May 1, 1995

Pieces of Advice

 

Still, Hartman isn't resting easy. His problem is not short-term -- UTI's revenues in 1995 will climb to $34 million, with operating profits hovering around 9% -- but long-term. "There are a lot of forces at work that could cause us trouble," he says. "Nearly a third of the schools like ours have shut down in the last five years. How do I keep ours from going that way?"

Like many vocational schools, UTI has many students who are unable to afford the school's tuition, which at UTI is $10,000. Typically, they come from families in which the total annual income hovers at around $22,000. Students applying for government-backed loans and grants make up about 75% of UTI's revenues, a dependence that makes Hartman uneasy. There's also new competition. Local community colleges are adding technical-training courses, subsidized by manufacturers such as General Motors and Toyota, at a third of UTI's tuition.

What's more, Hartman doesn't have a lot of wiggle room to reduce tuition, since UTI is supporting three campuses, and labor expenses are approaching 55% of revenues.
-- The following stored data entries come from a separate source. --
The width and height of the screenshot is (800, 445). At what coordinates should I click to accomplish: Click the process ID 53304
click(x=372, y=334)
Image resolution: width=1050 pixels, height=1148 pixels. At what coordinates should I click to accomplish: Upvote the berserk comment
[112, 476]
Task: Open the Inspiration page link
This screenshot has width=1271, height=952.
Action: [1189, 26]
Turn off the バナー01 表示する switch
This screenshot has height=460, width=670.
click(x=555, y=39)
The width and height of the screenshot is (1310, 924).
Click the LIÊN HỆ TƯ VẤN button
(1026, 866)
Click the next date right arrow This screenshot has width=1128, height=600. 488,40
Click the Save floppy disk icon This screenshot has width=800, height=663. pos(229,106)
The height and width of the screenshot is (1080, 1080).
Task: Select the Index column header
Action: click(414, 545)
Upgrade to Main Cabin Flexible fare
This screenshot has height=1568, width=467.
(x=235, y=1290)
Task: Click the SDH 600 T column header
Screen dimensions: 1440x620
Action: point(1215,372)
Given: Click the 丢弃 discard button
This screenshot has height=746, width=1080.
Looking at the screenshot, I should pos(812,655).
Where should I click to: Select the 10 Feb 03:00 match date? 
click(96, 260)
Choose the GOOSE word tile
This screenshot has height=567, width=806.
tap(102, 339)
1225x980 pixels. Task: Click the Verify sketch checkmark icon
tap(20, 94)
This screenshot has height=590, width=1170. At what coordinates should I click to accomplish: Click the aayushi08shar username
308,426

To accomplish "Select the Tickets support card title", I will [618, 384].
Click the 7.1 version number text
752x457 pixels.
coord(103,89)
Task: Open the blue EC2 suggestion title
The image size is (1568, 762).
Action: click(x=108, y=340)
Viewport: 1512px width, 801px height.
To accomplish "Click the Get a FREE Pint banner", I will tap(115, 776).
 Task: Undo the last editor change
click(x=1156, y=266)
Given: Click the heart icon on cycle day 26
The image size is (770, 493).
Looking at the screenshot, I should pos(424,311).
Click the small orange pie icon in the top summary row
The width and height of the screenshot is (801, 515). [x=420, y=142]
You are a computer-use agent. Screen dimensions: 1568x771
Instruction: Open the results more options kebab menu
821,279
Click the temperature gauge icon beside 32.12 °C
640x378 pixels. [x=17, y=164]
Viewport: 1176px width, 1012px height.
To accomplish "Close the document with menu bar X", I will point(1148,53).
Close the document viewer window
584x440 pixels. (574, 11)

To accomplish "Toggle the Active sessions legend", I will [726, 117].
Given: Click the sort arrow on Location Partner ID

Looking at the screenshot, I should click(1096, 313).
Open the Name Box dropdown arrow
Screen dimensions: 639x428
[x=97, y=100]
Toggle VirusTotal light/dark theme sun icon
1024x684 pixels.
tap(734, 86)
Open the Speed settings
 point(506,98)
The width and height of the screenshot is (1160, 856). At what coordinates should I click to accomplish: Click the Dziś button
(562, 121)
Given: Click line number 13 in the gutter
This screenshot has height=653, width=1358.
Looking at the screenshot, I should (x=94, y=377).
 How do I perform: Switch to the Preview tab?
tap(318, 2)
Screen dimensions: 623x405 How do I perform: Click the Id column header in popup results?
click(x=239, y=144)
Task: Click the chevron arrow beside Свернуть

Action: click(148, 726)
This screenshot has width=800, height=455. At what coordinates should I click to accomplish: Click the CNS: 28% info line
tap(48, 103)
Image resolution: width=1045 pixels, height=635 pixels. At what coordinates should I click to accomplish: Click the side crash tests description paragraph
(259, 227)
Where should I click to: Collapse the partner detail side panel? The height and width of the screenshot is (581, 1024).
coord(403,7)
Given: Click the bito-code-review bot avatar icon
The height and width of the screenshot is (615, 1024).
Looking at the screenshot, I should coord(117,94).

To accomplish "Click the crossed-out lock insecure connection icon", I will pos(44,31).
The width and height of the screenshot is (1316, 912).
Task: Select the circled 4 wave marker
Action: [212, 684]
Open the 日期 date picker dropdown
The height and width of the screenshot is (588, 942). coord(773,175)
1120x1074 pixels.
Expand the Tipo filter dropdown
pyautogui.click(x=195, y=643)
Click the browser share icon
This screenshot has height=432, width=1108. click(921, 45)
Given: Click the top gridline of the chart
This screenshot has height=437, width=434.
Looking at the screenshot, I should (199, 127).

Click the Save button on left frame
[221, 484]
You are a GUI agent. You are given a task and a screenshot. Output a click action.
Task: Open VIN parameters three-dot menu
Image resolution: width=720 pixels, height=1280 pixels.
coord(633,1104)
If Hartman was depending on his homegrown management team for a blueprint for survival, he was due for disappointment. Most of the 13 staff directors had been with UTI for 10 years or more -- some for all their professional lives. Like Kimberly Riordan, the director of marketing, who started as the school's receptionist in high school, all shared a fierce passion for UTI but an inability to break away from the old thinking. "We were too inbred to help Bob," she admits. Meetings called to talk about the future degenerated into discussions of the next day's problems. "I couldn't get people to look beyond the trees," Hartman says.

That was when he decided to enlist the help of people who didn't even know about UTI. "I needed a fresh perspective and some mentoring for me," he explains.

There was just one problem: Hartman wanted people he didn't know. "So if I didn't know them, how was I going to find them?" His answer was Susan Shultz of SSA Executive Search International. For a price tag of $20,000, Shultz agreed to comb the country for candidates.

Shultz and Hartman agreed that UTI needed to look for four different kinds of people: first, a strategic thinker to help draft a long-term business plan; second, a marketing expert for help on direct mail and infomercials; third, an industry veteran to help the school with the curriculum, resource issues, and industry contacts; and fourth, a human-resources expert, since more than 50% of UTI's costs are personnel related.

Plugging into her database, Shultz threw a wide net: in one case, she called 90 candidates for one post. After an initial lengthy phone interview, she'd follow up with a letter presenting an overview of the board and the company, and then another phone call. Most candidates, Shultz explains, were intrigued. Fewer than 10% rejected the idea outright.

To Hartman, hiring Shultz was money well spent. He didn't have the expertise and, more important, he didn't have the time. "I already work a 60-hour week," he says. "I wasn't about to add four hours a day making phone calls."

* * *

The Search
Once prospective board members arrived at UTI's Phoenix campus, Hartman knew, they were not likely to be immediately won over. This was not the sleek, sexy site of the next biotech breakthrough. With 110,000 square feet of brick buildings enclosing a labyrinth of drab classrooms, there wasn't much to distinguish one room from the next -- except for the occasional carburetor or valve or transmission off to the side. No brightly colored posters announcing the next school dance decorated the hallways.

Appearances aside, Hartman also had to counteract other misperceptions visitors might have brought with them. "Many people still think of schools like UTI as stuff advertised on the back flap of a matchbook," Hartman observes.

But Hartman refused to do the hard sell, preferring that the candidates size up the business for themselves. He was prepared with a list of questions he kept tucked away in his coat pocket: To whom do you, as a board member, have an allegiance? What have you been able to achieve as a director for other companies? What role would you like to play? What committees would you like to serve on? What specifically will you contribute to the board? Good questions. But the real answers for Hartman lay in the glimpses he caught of the deeper, unspoken motivations of his candidates.

Motivations like those of a former vice-chairman for international operations at Kidder Peabody International, who kept steering the conversation toward the question of taking UTI public. Hartman worried that the investment banker was looking to earn a commission. "I wondered if we'd be operating from the same agenda," Hartman says. Another candidate spent most of his time questioning the adviser fees -- pressing Hartman to up the proposed fee from $1,000 to $2,500 a meeting. "He was just looking for additional sources of income."

Utterly different was George Aucott, the 60-year-old chairman and CEO of $500-million Motor Coach Industries International Inc., a bus manufacturer, who barraged Hartman with so many enthusiastic questions about UTI that the tour actually went overtime. "It's thrilling," says Aucott, "to see all these kids who would normally fall through the cracks getting an opportunity to do something meaningful with their lives."